Data items
* * * * * * * * *
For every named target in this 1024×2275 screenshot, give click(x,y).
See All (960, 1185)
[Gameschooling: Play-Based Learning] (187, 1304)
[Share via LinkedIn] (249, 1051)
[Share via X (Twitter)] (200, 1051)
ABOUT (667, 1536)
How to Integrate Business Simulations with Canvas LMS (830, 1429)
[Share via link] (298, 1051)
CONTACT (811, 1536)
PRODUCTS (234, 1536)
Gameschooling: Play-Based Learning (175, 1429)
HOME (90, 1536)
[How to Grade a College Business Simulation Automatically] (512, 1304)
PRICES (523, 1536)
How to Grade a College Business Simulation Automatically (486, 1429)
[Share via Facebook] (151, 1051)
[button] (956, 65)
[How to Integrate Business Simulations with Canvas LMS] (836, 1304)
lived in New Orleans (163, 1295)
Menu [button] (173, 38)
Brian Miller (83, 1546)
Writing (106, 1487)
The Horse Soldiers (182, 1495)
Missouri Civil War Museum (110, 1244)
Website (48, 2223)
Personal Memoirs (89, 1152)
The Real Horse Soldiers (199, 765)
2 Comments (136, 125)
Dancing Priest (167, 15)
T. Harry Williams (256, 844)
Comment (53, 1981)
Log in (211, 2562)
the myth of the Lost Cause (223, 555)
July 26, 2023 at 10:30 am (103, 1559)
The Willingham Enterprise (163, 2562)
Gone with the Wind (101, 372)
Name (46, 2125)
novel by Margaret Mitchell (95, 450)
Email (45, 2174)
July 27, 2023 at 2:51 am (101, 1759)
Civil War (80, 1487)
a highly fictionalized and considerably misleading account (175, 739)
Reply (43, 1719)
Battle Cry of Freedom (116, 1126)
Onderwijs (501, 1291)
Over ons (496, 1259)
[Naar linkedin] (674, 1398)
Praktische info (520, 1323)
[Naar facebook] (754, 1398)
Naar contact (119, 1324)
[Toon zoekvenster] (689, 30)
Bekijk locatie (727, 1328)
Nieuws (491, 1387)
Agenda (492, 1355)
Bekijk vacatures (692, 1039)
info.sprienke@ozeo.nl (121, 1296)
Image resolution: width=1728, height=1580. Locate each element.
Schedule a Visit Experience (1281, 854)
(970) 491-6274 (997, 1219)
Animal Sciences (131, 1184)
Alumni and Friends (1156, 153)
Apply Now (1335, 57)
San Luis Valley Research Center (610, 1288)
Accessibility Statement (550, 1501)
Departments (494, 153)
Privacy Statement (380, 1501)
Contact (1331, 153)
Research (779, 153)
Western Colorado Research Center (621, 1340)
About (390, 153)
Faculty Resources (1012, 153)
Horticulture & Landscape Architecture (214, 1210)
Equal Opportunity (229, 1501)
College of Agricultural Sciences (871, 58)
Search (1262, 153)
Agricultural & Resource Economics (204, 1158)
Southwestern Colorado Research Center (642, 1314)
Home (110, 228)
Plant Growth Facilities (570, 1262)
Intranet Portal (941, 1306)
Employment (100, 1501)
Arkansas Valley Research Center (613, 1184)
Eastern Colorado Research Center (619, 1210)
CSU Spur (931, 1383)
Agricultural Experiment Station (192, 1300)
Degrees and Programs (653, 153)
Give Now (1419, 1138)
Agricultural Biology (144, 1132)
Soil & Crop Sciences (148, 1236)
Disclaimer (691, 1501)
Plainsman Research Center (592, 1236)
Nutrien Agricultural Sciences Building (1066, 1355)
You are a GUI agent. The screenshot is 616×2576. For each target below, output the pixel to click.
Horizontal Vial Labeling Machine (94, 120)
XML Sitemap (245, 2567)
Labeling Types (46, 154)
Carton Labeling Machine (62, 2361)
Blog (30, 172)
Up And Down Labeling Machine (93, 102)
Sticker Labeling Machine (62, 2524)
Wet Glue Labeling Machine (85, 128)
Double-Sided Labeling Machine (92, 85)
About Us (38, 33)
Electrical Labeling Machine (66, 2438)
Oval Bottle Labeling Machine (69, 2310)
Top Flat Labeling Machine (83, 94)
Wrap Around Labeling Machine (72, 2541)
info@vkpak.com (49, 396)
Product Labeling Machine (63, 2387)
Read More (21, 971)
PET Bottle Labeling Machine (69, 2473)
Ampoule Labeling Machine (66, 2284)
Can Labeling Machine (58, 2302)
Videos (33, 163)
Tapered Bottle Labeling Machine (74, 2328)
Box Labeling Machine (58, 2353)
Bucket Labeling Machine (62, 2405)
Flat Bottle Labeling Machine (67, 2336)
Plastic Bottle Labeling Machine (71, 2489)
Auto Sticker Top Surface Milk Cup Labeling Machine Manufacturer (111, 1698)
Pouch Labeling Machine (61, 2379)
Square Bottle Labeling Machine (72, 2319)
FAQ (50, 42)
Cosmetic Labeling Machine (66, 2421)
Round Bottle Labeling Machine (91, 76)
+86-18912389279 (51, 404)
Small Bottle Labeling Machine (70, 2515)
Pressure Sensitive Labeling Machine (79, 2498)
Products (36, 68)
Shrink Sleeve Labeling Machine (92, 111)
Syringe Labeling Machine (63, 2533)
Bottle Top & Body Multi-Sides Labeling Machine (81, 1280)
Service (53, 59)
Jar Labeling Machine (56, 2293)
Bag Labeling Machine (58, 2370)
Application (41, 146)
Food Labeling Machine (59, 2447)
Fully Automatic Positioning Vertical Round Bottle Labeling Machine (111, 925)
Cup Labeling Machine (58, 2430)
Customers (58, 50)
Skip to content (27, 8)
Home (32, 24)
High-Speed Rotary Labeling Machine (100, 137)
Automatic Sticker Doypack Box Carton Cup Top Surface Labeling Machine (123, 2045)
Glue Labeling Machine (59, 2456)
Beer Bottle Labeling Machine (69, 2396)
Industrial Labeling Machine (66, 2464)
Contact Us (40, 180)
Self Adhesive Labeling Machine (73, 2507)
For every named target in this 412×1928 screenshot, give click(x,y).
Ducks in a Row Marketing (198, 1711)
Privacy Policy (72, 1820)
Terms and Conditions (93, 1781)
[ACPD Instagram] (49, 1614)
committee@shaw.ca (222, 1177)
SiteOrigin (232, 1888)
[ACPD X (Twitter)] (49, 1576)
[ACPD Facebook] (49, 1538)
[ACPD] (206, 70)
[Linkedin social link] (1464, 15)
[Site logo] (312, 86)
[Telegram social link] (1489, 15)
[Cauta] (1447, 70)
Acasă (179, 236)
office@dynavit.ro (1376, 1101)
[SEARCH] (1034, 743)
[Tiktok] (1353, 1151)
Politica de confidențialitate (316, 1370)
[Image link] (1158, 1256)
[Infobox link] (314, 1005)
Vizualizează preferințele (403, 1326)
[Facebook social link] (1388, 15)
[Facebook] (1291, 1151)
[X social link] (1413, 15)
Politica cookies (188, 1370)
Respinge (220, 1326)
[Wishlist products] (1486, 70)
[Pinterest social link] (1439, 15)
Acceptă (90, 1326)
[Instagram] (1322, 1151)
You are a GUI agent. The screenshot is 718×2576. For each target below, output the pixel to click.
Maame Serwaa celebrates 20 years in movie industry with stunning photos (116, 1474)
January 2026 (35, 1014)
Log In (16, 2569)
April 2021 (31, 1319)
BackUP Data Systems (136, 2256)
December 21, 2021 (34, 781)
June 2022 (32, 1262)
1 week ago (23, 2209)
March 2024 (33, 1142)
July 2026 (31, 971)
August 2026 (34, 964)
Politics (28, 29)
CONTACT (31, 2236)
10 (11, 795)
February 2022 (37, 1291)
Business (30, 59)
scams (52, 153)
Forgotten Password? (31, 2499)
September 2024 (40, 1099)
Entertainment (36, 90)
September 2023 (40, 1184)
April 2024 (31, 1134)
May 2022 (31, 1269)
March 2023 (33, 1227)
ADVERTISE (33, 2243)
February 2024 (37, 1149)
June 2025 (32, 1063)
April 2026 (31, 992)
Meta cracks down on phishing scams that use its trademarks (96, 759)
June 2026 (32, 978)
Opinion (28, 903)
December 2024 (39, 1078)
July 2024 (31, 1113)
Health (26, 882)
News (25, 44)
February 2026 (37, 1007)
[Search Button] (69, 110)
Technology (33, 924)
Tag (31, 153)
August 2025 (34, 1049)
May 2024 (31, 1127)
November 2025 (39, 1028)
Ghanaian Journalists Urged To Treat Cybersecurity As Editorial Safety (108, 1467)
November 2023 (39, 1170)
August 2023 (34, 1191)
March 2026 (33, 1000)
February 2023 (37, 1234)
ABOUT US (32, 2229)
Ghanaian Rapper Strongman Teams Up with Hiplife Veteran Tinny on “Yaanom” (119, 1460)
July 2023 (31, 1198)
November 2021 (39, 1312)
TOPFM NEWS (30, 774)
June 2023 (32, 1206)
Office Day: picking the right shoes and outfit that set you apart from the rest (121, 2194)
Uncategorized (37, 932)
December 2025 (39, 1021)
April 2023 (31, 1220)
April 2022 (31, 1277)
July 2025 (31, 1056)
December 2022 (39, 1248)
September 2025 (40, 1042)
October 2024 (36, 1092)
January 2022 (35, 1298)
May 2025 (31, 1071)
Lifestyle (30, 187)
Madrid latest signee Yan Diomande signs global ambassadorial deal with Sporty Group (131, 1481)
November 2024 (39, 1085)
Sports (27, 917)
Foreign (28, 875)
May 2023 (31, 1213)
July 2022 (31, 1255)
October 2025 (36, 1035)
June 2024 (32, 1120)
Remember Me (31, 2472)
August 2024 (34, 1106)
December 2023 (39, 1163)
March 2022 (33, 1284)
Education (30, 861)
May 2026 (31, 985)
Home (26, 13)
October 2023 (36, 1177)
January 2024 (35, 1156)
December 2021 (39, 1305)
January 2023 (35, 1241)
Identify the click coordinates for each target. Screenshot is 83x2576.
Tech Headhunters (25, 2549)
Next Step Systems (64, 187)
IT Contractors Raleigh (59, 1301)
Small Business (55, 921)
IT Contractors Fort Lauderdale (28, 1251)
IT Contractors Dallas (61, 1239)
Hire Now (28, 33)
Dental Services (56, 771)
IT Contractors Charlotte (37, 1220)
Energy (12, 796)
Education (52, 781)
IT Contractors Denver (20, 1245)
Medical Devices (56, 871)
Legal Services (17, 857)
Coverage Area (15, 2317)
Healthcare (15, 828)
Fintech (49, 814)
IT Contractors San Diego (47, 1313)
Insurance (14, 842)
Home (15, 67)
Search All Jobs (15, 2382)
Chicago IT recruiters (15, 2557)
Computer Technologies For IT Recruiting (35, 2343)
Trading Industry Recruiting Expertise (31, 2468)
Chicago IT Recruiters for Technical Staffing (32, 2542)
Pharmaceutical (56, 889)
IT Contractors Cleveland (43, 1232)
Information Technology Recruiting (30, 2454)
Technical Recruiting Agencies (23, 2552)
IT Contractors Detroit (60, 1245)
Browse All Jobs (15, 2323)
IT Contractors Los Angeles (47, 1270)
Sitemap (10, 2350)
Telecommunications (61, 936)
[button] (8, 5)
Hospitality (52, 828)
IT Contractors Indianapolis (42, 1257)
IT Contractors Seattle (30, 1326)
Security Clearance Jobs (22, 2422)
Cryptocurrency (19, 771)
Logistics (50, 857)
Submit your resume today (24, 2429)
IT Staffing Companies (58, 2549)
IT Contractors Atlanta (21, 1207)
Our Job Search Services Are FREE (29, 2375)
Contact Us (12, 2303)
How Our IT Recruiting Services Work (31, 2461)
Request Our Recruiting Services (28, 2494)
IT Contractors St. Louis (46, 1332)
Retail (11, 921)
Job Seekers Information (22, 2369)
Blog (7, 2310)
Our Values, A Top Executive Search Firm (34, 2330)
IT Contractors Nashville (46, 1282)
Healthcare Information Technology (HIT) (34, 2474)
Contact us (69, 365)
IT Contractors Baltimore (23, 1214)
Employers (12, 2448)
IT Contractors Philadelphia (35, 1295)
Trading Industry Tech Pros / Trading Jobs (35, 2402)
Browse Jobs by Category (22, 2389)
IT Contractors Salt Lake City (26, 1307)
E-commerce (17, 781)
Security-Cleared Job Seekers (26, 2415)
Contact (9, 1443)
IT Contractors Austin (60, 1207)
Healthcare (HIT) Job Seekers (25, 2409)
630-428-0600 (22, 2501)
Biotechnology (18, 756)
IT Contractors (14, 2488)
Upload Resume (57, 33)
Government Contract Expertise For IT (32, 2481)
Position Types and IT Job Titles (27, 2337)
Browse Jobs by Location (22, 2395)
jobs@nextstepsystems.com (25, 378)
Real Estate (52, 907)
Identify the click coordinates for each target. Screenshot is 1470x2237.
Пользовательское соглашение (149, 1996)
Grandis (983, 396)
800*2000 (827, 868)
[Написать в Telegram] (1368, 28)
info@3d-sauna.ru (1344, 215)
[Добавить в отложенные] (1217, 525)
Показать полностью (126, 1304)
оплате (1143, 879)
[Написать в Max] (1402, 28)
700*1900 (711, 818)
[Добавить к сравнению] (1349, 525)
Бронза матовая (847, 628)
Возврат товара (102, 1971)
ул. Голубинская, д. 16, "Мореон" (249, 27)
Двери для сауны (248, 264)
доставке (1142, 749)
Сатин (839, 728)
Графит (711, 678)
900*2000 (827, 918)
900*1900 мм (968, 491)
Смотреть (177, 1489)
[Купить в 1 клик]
* * * * * * * * *
#### About this task:
Look above for the line containing "the myth of the Lost Cause (223, 555)" and the line containing "Nieuws (491, 1387)". Transcribe both, with the lines between them, exactly.

#### The completed task:
the myth of the Lost Cause (223, 555)
July 26, 2023 at 10:30 am (103, 1559)
The Willingham Enterprise (163, 2562)
Gone with the Wind (101, 372)
Name (46, 2125)
novel by Margaret Mitchell (95, 450)
Email (45, 2174)
July 27, 2023 at 2:51 am (101, 1759)
Civil War (80, 1487)
a highly fictionalized and considerably misleading account (175, 739)
Reply (43, 1719)
Battle Cry of Freedom (116, 1126)
Onderwijs (501, 1291)
Over ons (496, 1259)
[Naar linkedin] (674, 1398)
Praktische info (520, 1323)
[Naar facebook] (754, 1398)
Naar contact (119, 1324)
[Toon zoekvenster] (689, 30)
Bekijk locatie (727, 1328)
Nieuws (491, 1387)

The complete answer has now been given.